Three-digit numbers are 000, 001, 002, ..., 009, 010, 011, ..., 019, 020, 021, 022, ..., 099, 100, 101, 102, ..., 109, 110, ... 990, 991, ..., 999. As you can see the right-most digits changes faster than the middle one, which in turn is faster than the left-most one.
As the left-most and the middle digits are fixed to 0 and 0, the right-most digit changes from 0 to 9. Then, the middle one is increased from 0 to 1.

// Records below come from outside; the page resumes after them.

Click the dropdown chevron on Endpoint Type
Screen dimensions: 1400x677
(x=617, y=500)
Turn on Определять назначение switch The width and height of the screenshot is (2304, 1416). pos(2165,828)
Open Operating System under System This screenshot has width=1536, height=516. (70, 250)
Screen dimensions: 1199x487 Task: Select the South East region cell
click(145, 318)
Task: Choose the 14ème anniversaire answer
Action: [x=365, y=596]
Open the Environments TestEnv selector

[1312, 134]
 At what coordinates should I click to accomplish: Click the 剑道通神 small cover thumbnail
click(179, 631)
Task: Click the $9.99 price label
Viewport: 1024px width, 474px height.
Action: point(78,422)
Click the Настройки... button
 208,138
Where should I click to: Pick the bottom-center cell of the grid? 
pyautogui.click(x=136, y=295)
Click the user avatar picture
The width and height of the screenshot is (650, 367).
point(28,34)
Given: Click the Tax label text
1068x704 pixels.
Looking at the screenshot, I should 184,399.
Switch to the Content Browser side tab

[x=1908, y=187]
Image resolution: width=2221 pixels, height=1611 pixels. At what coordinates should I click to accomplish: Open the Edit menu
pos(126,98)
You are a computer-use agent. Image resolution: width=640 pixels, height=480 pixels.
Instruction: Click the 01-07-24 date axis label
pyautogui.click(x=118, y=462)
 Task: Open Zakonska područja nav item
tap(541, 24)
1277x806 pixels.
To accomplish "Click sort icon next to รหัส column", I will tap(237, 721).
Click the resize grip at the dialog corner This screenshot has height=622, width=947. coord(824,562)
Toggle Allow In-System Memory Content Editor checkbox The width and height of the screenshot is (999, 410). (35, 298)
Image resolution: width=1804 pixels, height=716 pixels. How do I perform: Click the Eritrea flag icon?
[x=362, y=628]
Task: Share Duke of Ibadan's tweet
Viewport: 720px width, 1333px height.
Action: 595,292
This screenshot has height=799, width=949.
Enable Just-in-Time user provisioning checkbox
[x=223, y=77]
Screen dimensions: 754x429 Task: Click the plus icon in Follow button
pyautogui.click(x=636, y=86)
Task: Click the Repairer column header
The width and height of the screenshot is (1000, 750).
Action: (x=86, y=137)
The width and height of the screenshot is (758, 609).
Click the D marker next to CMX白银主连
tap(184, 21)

In other words, whenever the right-most digit completes a 0 to 9 cycle, the middle digit is increased by one and the right-most digit restart another 0 to 9 cycle. By the same token, whenever the middle digit completes a 0 to 9 cycle, the left-most digit is increased by 1 and the middle digit restarts another 0 to 9 cycle.